Stop TB Community Summit with TBpeople Philippines (November 10, 2022)

At the Stop TB Community Summit, 160 TB survivors, champions, civil society members, and country-level STP platform partners from 35 countries present a single ambition and voice.

In a first of its kind, the Stop TB Partnership’s Community Summit brought together more than 160 Challenge Facility for Civil Society (CFCS) and country-level Stop TB Partnership (STP) platform partners from over 35 countries to collaborate and strategize on how to raise awareness of tuberculosis (TB) and make sure it occupies a prominent position on the political agenda of the world. The Summit provided a chance to further establish CFCS’s status as a crucial tool for developing community-led, sustainable TB treatment options.

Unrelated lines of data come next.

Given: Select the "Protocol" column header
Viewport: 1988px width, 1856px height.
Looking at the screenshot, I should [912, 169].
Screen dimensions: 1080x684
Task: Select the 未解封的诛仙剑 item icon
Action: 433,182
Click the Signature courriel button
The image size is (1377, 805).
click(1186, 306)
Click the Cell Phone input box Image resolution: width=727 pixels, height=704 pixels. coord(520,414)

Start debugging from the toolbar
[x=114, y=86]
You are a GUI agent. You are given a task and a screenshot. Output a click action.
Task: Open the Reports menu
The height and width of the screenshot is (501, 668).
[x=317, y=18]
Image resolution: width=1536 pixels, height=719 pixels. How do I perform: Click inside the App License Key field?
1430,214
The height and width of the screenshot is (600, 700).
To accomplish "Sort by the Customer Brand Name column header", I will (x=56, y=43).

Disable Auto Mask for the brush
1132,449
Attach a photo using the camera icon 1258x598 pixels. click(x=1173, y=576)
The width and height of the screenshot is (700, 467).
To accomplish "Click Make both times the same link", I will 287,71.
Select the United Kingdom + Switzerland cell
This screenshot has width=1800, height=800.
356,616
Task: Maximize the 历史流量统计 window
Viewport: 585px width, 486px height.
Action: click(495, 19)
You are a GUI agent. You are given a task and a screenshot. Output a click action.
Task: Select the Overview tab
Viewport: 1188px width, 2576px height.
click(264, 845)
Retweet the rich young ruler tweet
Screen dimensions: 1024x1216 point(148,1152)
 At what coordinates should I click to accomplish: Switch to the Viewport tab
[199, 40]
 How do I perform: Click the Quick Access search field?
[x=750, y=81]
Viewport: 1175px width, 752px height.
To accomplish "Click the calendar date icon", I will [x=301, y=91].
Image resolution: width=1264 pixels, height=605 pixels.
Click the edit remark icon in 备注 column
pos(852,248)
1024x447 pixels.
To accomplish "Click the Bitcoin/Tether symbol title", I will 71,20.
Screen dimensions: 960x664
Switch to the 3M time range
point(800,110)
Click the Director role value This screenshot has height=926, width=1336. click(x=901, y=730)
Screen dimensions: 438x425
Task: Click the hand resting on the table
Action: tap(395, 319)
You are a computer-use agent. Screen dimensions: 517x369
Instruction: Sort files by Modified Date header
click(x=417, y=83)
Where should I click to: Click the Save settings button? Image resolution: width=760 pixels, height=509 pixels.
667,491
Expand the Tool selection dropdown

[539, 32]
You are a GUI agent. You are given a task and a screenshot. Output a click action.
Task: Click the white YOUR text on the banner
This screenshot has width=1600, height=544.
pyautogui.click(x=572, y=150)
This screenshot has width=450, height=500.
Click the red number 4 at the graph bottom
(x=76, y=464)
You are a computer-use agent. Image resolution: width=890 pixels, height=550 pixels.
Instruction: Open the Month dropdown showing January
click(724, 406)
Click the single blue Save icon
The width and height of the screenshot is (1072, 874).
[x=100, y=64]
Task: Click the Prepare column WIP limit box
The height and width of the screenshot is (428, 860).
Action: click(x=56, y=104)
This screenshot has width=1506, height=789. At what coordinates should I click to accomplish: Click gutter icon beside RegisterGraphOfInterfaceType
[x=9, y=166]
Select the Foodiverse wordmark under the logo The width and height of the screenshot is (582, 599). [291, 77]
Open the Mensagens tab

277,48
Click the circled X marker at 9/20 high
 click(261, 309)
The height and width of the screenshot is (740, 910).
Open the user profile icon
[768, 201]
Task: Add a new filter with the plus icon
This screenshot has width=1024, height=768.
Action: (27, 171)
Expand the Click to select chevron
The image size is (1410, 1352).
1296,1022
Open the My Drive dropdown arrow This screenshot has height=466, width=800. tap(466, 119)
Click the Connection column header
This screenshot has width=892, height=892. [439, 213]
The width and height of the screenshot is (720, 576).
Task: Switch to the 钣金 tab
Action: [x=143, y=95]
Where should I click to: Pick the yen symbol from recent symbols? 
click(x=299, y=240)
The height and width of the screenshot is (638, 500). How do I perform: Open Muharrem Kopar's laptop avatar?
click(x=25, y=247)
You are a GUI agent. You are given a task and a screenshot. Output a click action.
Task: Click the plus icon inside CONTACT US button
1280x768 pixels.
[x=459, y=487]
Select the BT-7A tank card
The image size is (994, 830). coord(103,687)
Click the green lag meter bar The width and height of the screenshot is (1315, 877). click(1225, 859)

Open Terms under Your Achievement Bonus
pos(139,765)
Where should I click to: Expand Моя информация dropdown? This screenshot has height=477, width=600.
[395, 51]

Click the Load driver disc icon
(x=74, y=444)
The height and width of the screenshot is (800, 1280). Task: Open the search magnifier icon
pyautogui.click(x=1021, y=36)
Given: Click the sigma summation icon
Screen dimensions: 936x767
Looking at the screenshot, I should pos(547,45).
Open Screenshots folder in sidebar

A series of panel discussions and group activities were held with the goal of educating, organizing, and coordinating TB communities for strategic participation prior to the United Nations High-Level Meeting (UNHLM) in 2023. The participants spent the week reflecting on the results of the last UNHLM 2018, and they also came up with creative suggestions for community advocacy in the run-up to the UNHLM 2023. The main objective of this exercise was to make sure that all heads of state and government from across the world participated actively.

The Deadly Divide: TB Commitments Vs. TB Realities community accountability report, which will be established as a crucial advocacy tool to outline critical goals for the UNHLM 2023, was developed with input from affected communities and civil society partners.

The participants concentrated on the significance of institutionalizing and scaling up Community Led Monitoring (CLM) to reach every person affected by TB, drawing on the conclusions of earlier discussions about the opportunities for country-level engagement and bridging the deadly gap between communities and TB realities. Mozambique, the Democratic Republic of the Congo (DRC), Ukraine, Cambodia, Cameroon, and Kyrgyzstan were among the nations where the OneImpact CLM strategy was used.

Over 130 community and civil society organizations signed the Bangkok TB Community-led Monitoring statement at the conclusion of the meeting, which requests that national TB programs, technical partners, providers of technical assistance, and donors coordinate, mainstream, scale up, and fund OneImpact CLM for all.

The Stop TB Partnership Community Award for 2022 was jointly presented to TBpeople Ukraine and Club des Amis Damien (DR Congo) at the Gala dinner held at the Summit. The Humana Foundation and the Stop TB Partnership have partnered to provide the US$50,000 award.

The Summit also aimed to educate grassroots organizations and partners on effective grant management and implementation, grant support to increase grant handling capacity, narrative reporting, financial reporting practice, how to effectively document change and best practices, as well as communication and advocacy skills.

The significance of national advocacy, the engagement of communities afflicted by TB, and civil society in the fight against TB were additional major topics of discussion during the Summit. The partners had talks on how to create ambitious National Strategic Plans, placing special focus on making sure that the same degree of ambition seen in the Global Plan to End TB 2023–2030 is present at the national level.

The need of having ambitious NSPs was stressed as a way to guarantee that nations would be in a good position to create strategic Global Fund financing proposals for the future New Funding Model IV (NFM4) submissions. The STP NFM4 TB Community Support Package, which included introductions to TB communities, rights and gender (CRG) tools like the TB Key and Vulnerable Population Size Estimation tool, the TB Legal Enabling Environment Scorecard, and the TB Financial TB CRG Action Plan Investment Package and Guidance, was shared with participants in this context.

The Challenge Facility for Civil Society and country-level STP platforms gave cooperation and coordination for impact priority on the summit’s last day. The work on UNHLM, CLM, and NFM4 that had been addressed throughout the previous days served as a roadmap for this. Through national and regional TB networks, the Summit provided a huge opportunity for cross-country learning and coordination, assuring grantee mobilization and partnerships for shared advocacy goals.